Londres, 11 de setembro de 1915
"Querida Anna,
eu te vejo no céu azul, antes que as bombas explodam. Te vejo na grama verde, antes que ela seja banhada por sangue inocente. Te vejo nos sorrisos dos meus colegas de batalhão antes de saírem para o campo de batalha. Te vejo nas estrelas que me fazem companhia nas noites de vigília.
Eu te sinto na brisa que refresca o suor, na água que aquieta minha sede e no canto dos pássaros que ressoa quando os tiros acabam.
Em minha primeira semana aqui, quando presenciei a chacina que se tornava essa guerra, eu temi te perder em meus pensamentos. Temi esquecer seu cheiro, seu gosto e o som de sua voz.
Hoje já não temo mais, porque te sinto comigo a cada instante.
Mas temo perder a mim mesmo, meu amor. A cada corpo derrubado por minha arma, sinto minha alma se esvair um pouco mais. Percebo cada vez menos minha sanidade, minha humanidade e minha compaixão. E me preocupo, pois sei que essas foram as características pelas quais você se apaixonou por mim.
Continuarei lutando, não mais pela Inglaterra, e sim por você, por mim, por nós.
Não me permitirei perder o que te encanta em mim, não me permitirei esquecer o que me encanta em você.
Quando se sentir sozinha, desesperançosa e amargurada, feche seus olhos e ouça minha voz sussurrando juras de amor em nosso quintal. Sinta meu perfume no meu lado da cama. Reveja nossas fotos, releia minhas cartas.
Não me esquecerei de você, peço que não se esqueça de mim também.
Com todo amor e saudade te mando meu coração.
eternamente seu,
Thomas.
França, 9 de setembro 1914"Perdi a conta do número absurdo de vezes que eu li a primeira e única carta que Thomas havia me escrito antes de ser morto em batalha. Ela nem havia sido enviada, ele não teve tempo. Dois dias depois de escrevê-la, morreu em uma maca em campo aberto.
Hoje completava um ano de sua morte, mas a dor excruciante não parecia perto de ir embora.
Quando meu peito apertava a cada respiração e parecia impossível seguir em frente, eu tentava seguir seus passos para acabar com a saudade.
Mas minha mente parecia me pregar peças ao se recusar a lembrar de sua voz, nossa cama já não tinha mais seu cheiro amadeirado e as fotos não passavam de um borrão preto devido às lágrimas não derramadas.
O que me restava era essa carta, que chegou até mim junto de seus pertences. Era um pedaço de papel que esteve mais próximo de meu marido antes de sua morte, que foi capaz de consolá-lo quando eu não pude.

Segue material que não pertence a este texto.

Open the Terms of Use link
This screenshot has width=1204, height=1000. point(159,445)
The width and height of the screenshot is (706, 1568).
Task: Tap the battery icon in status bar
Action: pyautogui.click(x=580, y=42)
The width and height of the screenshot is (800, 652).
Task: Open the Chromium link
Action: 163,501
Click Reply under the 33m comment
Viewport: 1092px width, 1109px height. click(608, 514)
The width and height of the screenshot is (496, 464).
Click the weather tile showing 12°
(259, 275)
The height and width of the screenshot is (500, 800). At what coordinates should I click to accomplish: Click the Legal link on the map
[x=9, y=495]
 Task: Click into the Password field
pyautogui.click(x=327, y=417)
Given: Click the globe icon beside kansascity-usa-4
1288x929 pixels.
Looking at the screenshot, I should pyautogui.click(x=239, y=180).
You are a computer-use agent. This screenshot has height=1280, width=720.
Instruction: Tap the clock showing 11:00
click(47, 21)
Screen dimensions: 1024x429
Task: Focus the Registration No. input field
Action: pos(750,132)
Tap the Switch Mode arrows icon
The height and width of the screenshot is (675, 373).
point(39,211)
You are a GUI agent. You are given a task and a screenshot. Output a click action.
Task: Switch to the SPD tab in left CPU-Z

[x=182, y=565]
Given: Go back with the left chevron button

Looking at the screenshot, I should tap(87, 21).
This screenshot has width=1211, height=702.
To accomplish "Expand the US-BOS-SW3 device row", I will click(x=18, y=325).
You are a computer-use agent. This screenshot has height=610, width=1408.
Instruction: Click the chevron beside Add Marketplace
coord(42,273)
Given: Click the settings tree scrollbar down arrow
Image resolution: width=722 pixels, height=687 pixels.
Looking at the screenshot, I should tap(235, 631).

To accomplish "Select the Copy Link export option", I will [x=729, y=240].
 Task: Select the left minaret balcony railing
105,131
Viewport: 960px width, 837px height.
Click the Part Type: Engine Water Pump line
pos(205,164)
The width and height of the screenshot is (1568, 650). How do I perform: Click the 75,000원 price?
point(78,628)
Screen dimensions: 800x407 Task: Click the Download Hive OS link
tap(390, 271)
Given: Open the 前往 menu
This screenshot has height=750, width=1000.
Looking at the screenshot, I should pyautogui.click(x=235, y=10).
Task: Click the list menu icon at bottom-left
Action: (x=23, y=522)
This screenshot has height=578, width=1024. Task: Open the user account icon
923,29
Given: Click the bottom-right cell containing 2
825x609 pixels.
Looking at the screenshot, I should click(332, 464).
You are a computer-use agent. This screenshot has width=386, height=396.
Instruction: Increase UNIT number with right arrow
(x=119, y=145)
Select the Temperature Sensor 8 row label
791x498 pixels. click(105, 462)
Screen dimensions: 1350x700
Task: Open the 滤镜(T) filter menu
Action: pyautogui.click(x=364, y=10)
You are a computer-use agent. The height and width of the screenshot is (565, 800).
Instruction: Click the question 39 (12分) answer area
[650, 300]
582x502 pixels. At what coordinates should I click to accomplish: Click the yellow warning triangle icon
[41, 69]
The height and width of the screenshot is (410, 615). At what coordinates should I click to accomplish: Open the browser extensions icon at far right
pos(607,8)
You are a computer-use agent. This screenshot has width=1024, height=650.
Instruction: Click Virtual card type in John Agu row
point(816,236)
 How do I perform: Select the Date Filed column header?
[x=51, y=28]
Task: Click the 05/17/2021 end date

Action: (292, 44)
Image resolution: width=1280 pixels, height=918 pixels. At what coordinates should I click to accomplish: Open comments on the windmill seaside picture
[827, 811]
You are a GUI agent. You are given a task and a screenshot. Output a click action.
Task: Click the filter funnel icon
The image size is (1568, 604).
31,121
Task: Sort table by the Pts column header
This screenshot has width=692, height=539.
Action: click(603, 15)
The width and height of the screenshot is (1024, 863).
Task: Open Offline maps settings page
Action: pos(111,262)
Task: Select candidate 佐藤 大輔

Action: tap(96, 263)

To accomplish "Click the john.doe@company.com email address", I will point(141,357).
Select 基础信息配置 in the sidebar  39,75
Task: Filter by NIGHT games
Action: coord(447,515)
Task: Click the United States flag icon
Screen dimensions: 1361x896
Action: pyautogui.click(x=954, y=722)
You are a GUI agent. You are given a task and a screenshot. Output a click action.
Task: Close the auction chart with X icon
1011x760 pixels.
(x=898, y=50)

Uma coisa sobre o exército inglês (e muito provavelmente qualquer outro exército pelo mundo) era que quando atraía jovens inexperientes ao fronte, ele falava sobre honra, glória e prestígio. Falava sobre o reconhecimento que teriam e a gratidão de sua nação diante de seu serviço.
Mas os Generais e recrutadores pareciam se esquecer de todas essas promessas quando iam avisar aos familiares desses jovens sobre sua “bravura até os últimos instantes”. E comigo não fora diferente.
O maior medo de quem tem um ente querido na guerra é avistar um homem fardado à sua porta segurando uma carta e um saco de papel. Todos sabem o que isso significa.
E é com isso em mente que abri a porta da frente há exatos 365 dias, formalizando a morte de Thomas por uma carta padronizada e insensível de seu superior, junto de seus pertences recolhidos de sua tenda no fronte.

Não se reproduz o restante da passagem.